政治家も官僚も「ざけんじゃねえ」。でも、それじゃ何も動かない。政治で何かを変えよう! ラッパーたちが立ち上がった。

 客に性風俗を乱す享楽的なダンスをさせていたとするには合理的な疑いが残る――大阪地裁は4月25日、風俗営業法違反の罪に問われたクラブ「NOON」の元経営者に無罪を言い渡した。1年前、クラブ規制を変えようと始まった運動に追い風が吹いた。

 ここで言うクラブは、女性が隣に座って酒や会話を楽しむ昔ながらの「クラブ」ではない。1980年代に生まれ、最先端の音楽が流れる中、酒やダンスを楽しむ「クラブ」だ。

 昨年5月。都内のクラブで活動するラッパーのダースレイダー(37)は東京・永田町の議員会館に乗り込んだ。クラブ規制を緩和する風営法改正の必要性を国会議員に訴える。

 十数人の議員を前に、金髪やサングラスにスーツ姿の8人の仲間と、世界のヒットチャートはダンス音楽が占め、観光、イベントなどダンス産業の裾野は広く、経済成長にもつながることを訴えた。パソコンや動画も使い、世界各国のクラブの映像も上映した。

 青春時代、遊び場だったクラブはいま仕事場だ。そこが警察の摘発を相次いで受けている。
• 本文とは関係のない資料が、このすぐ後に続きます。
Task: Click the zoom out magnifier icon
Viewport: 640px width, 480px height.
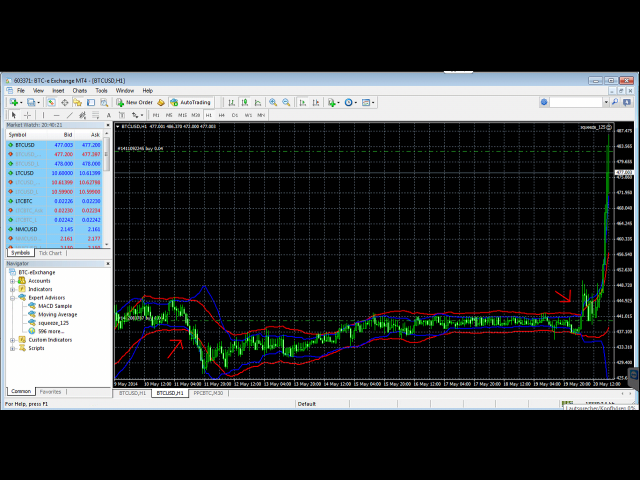Action: click(x=286, y=102)
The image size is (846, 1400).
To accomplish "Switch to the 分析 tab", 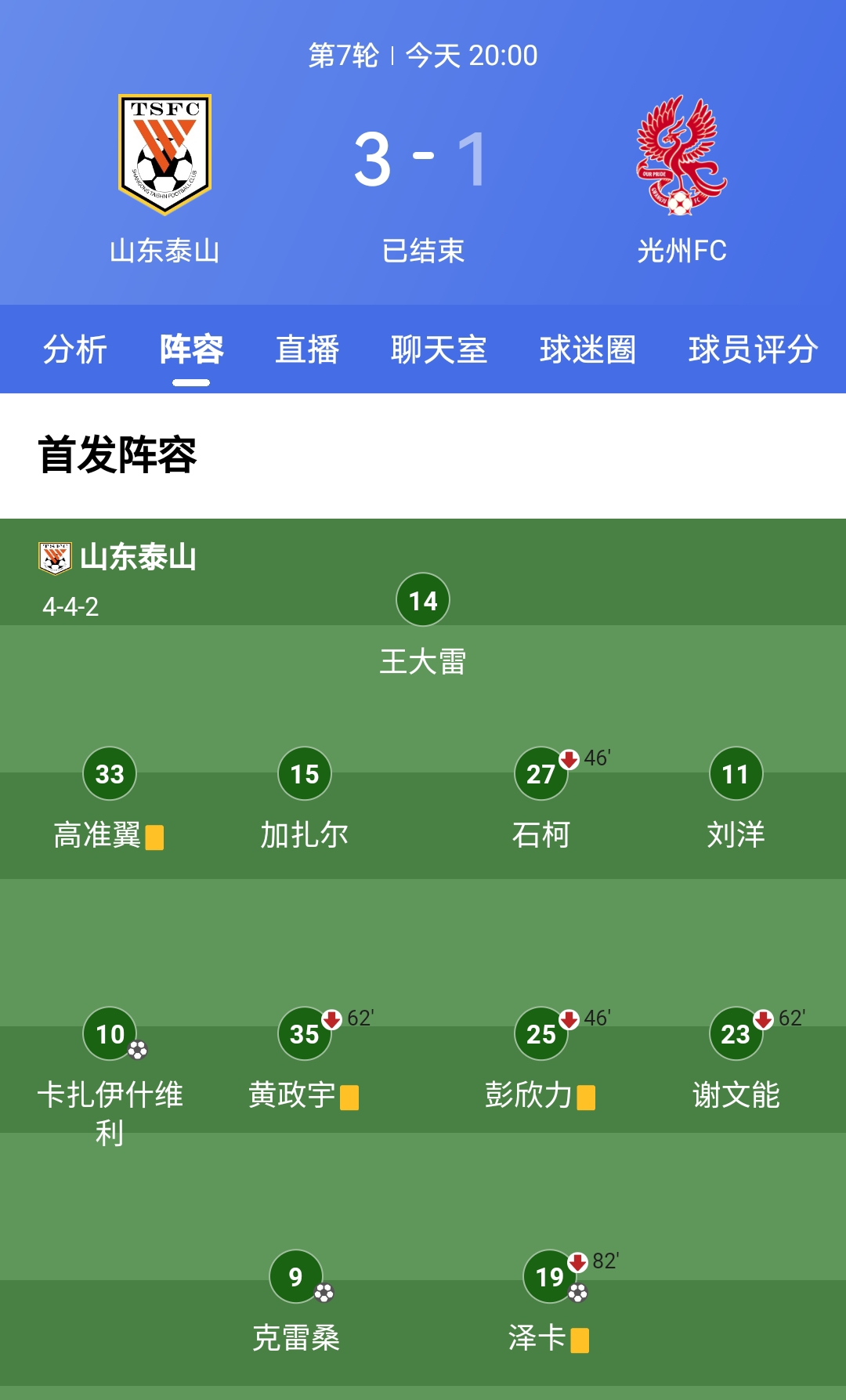I will tap(74, 349).
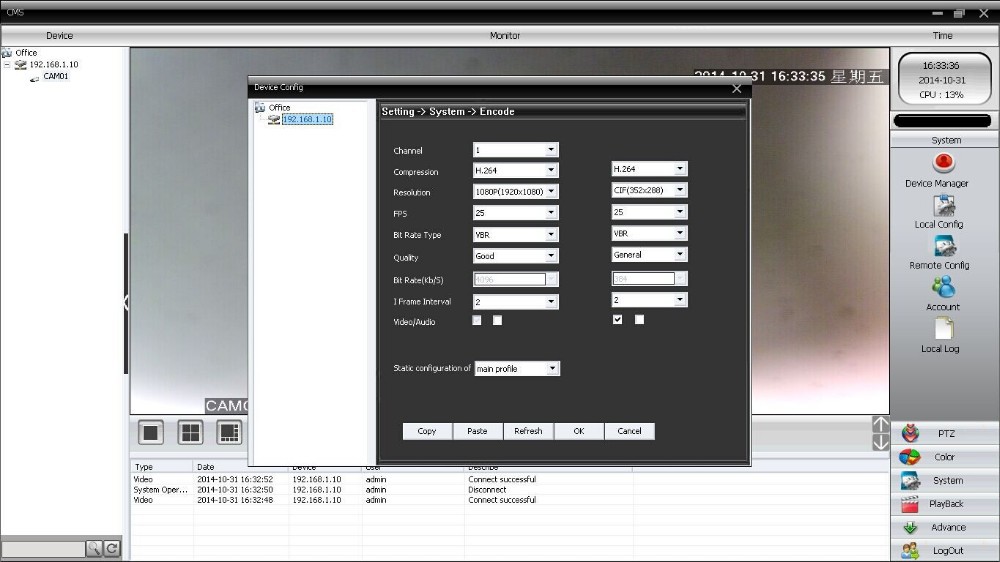Screen dimensions: 1000x562
Task: Click the Account icon
Action: point(942,288)
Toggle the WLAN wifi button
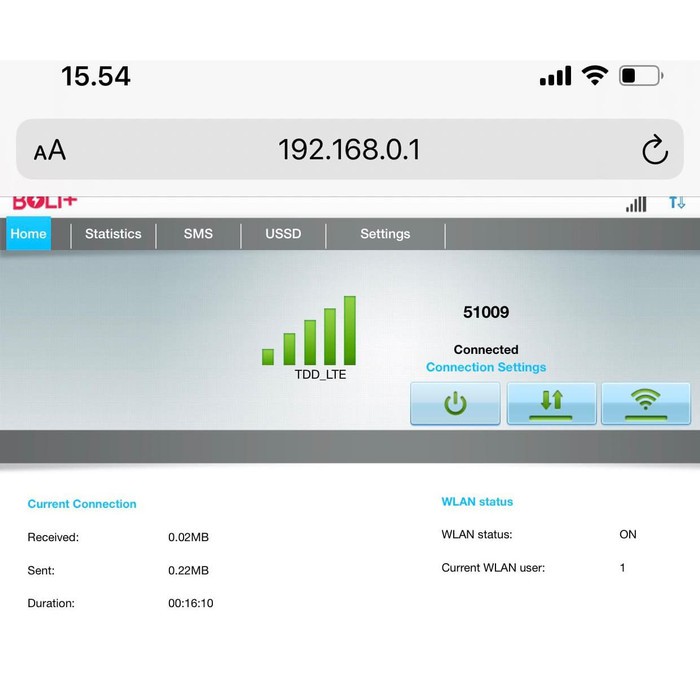Screen dimensions: 700x700 pos(645,403)
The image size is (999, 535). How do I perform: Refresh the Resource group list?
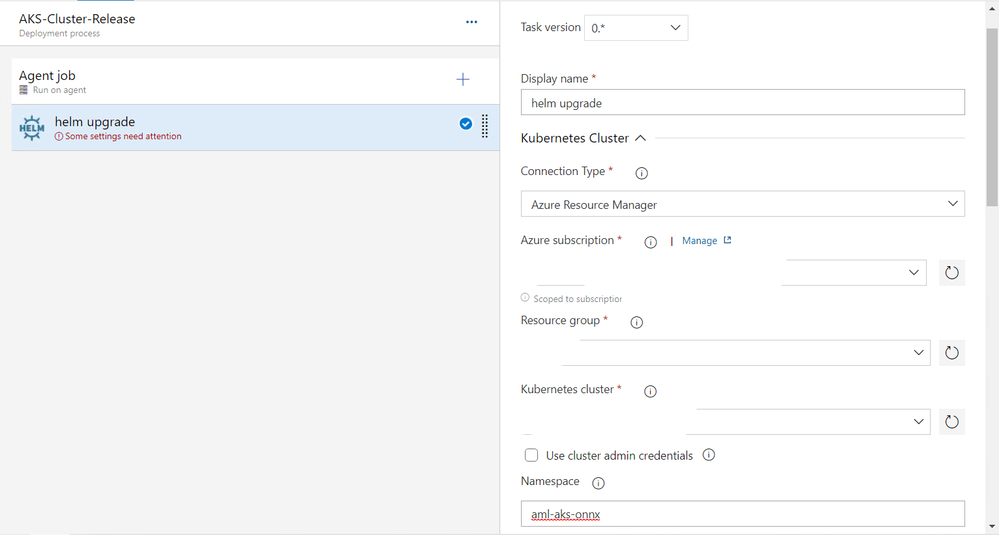pos(952,353)
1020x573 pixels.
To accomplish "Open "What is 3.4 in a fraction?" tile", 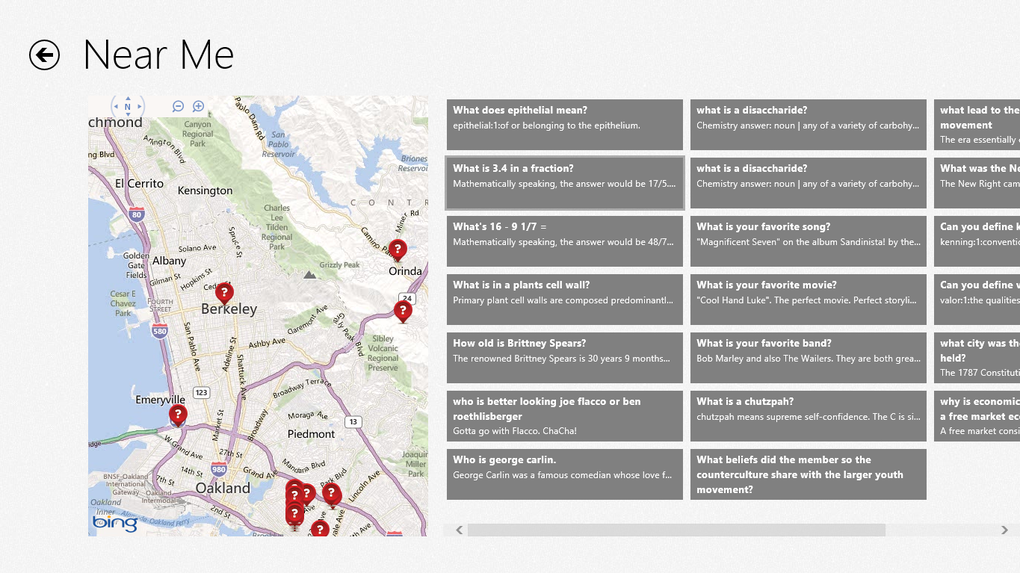I will 565,183.
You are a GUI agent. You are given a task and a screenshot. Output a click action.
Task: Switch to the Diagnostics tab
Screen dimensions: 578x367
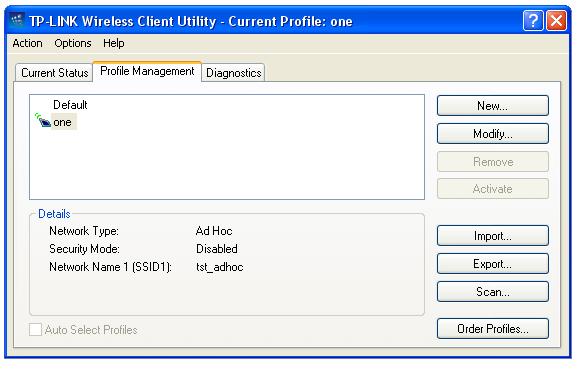coord(233,73)
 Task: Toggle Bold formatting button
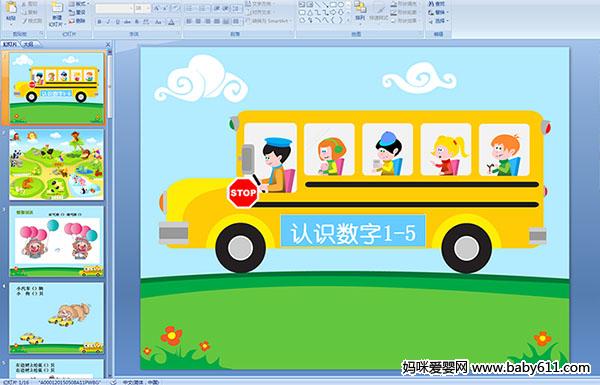point(99,22)
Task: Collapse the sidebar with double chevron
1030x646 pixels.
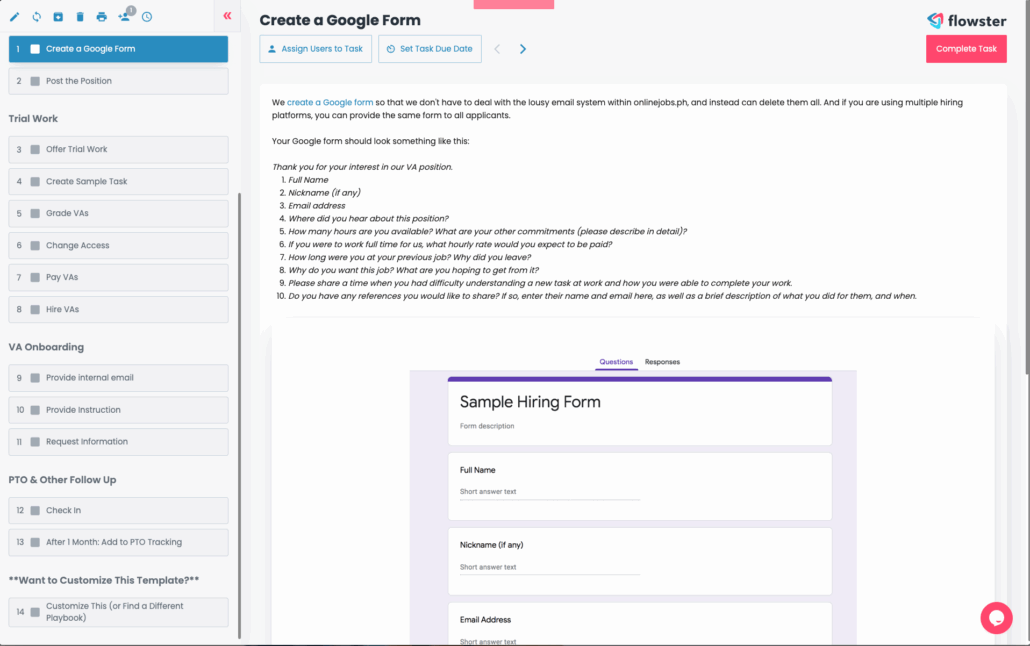Action: [x=227, y=16]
クラブを守りたいという一念だった。

 訴えが終わると、国会議員から拍手がわいた。

 「ドアだけ閉めときゃバレないさ」。1987年の「Hoo! Ei! Ho!」(風営法)という曲の一節だ。

 「設備を設けて客にダンスをさせる営業」に面積や立地など条件をつけ、公安委員会の許可制とした同法。85年の改正で営業が原則午前0時までと規制強化された。クラブや客が法や当局に素直に従うとはカッコわりぃ、政治権力に「ファック(ざけんじゃねぇ)」と中指を立てる。そんな声の代弁として、歌い継がれている。

 だが2010年末、「NOON」が風営法違反容疑で警察の摘発を受け、当時の経営者が逮捕された。「音楽バー」とも見えるグレーさから、クラブはそれまで大規模な摘発を免れてきたが、ごみや騒音など近隣とのトラブルも目立っていた。摘発は「調子に乗るなよ」という警察の本気を感じさせたという。もはや、「ドアだけ閉めときゃ」と言っていられなくなった。

 関西のクラブの客らが立ち上がった。「規制は表現の自由を保障する憲法に違反する」と異議を申し立てた。音楽家の坂本龍一らも参加し、15万人の署名につながった。逮捕された経営者は裁判で「規制は違憲だ」と主張した。

 だが、「『正論』や『運動』だけでは変わらない」。現実を政治の力で変えようと動いたのは、若手弁護士で署名運動にも関わっていた斎藤貴弘(38)たちだ。ダースレイダーらクラブで活躍する著名アーティストに呼びかけて勉強会を開き、国会議員に直接働きかけることを決めた。

 「堂々と踊るには『ファック』(ざけんじゃねえ)じゃない。『ロビー』(働きかけ)だ」が合言葉になった。